Labour would trial universal basic income if it wins power, shadow chancellor John McDonnell has revealed.
Pilot schemes would be held in Liverpool, Sheffield and the Midlands, McDonnell told the Mirror.
The plan would do away with the need for welfare as every citizen would be given a fixed sum to cover the basics whether they are rich or poor, in work or unemployed.
McDonnell said people can spend the money how they like, but it is intended for study, to set up a business or leave work to care for a loved one.
“I’d like to see a northern and Midlands town in the pilot so we have a spread,” he said.
“I would like Liverpool – of course I would, I’m a Scouser – but Sheffield have really worked hard. I’ve been involved in their anti-poverty campaign and they’ve done a lot round the real living wage.
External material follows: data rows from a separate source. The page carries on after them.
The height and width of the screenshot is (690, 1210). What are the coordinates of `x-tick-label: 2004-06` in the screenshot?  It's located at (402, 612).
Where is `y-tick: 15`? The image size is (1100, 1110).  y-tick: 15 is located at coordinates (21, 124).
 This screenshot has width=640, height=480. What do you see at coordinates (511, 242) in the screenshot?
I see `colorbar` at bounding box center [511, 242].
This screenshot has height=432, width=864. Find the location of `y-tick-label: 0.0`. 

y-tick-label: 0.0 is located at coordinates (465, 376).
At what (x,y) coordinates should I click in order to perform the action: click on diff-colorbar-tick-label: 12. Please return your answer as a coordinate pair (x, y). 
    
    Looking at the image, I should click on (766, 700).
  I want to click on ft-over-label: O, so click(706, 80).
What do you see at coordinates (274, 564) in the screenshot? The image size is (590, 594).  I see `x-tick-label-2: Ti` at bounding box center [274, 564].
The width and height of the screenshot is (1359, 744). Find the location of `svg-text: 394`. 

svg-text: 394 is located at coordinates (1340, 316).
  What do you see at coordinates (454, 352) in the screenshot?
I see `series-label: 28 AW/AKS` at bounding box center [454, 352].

I think those two cities would be ideal and somewhere in the Midlands.”
Trials have been held elsewhere in the world, including Kenya, Finland and the US, as well as potentially being explored in four Scottish cities.
The shadow chancellor was this week handed a feasibility report for different universal basic income (UBI) models for low-income areas, including one in which a whole community gets basic incomes.
All the means-tested benefits – apart from housing benefit – would be taken away and every adult would get a fixed amount per week, plus an additional amount for each child they have.
“Of course it’s a radical idea,” McDonnell said. “But I can remember, when I was at the trade unions – campaigning for child benefit and that’s almost like UBI – you get a universal amount of money just based on having a child.
“UBI shares that concept. It’s about winning the argument and getting the design right.”
The concept has been around since at least the 1960s and was raised in the 1972 US presidential election, followed by the introduction of a UBI scheme called the Manitoba Basic Income Experiment in Canada in 1975.
In the UK, charity Citizen’s Income Trust has been encouraging debate for 35 years.
But some critics fear UBI would be too expensive, including John Kay, former director of the Institute for Fiscal Studies.
“If you do the numbers, either the basic income is unrealistically low or the tax rate to finance it is unacceptably high. End of story,” he said.
But McDonnell is convinced of the benefits. “The reason we’re doing it is because the social security system has collapsed. We need a radical alternative and we’re going to examine that.
“We’ll look at options, run the pilots and see if we can roll it out. If you look at the Finland pilot it says it didn’t do much in terms of employment but did in terms of wellbeing – things like health. It was quite remarkable.
“The other thing it did was increase trust in politicians, which can’t be a bad thing.”